*The problem*. Starting at the first line of the records below, transcribe each line exactly, ending with the line that contains "The image size is (750, 804).".

*-*-*

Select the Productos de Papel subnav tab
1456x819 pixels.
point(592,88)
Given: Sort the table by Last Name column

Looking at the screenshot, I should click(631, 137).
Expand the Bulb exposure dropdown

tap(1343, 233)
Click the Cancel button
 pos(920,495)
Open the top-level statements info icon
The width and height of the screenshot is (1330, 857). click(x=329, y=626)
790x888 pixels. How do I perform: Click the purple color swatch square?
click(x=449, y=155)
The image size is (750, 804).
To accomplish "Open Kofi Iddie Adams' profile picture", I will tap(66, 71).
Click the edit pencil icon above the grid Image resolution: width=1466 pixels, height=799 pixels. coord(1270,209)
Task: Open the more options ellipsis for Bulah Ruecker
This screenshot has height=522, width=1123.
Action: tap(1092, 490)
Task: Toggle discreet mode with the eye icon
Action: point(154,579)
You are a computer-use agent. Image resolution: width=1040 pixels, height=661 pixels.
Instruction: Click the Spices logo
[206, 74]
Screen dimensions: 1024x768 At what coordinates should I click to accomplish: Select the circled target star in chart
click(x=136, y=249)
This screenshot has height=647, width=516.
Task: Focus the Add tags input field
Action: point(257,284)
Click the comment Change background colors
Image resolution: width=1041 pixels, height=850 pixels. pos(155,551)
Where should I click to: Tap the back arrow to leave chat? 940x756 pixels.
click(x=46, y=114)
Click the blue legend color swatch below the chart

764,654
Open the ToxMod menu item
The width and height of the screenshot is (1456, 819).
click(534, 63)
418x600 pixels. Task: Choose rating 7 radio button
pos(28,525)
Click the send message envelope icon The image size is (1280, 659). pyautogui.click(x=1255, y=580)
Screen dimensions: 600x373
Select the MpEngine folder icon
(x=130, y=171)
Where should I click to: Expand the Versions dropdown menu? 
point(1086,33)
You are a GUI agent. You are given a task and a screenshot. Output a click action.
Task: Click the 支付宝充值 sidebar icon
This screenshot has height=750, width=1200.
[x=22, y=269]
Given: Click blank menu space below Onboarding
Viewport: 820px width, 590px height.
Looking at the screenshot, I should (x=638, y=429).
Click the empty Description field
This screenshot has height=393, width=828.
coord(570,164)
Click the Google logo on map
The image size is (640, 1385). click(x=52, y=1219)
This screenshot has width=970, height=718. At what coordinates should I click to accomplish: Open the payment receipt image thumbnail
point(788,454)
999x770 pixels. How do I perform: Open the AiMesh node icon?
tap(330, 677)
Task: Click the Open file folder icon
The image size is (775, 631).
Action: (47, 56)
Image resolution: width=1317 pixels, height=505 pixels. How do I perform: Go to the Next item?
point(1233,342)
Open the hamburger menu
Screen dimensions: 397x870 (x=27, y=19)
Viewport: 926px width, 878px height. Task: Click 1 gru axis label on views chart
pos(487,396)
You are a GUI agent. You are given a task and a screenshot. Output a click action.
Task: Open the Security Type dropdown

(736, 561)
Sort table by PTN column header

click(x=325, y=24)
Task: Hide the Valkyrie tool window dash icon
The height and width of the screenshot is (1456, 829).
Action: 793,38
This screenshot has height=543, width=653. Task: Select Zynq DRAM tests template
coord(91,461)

*-*-*

*Answer space*.
Select the Productos de Papel subnav tab
1456x819 pixels.
point(592,88)
Given: Sort the table by Last Name column

Looking at the screenshot, I should click(631, 137).
Expand the Bulb exposure dropdown

tap(1343, 233)
Click the Cancel button
 pos(920,495)
Open the top-level statements info icon
The width and height of the screenshot is (1330, 857). click(x=329, y=626)
790x888 pixels. How do I perform: Click the purple color swatch square?
click(x=449, y=155)
The image size is (750, 804).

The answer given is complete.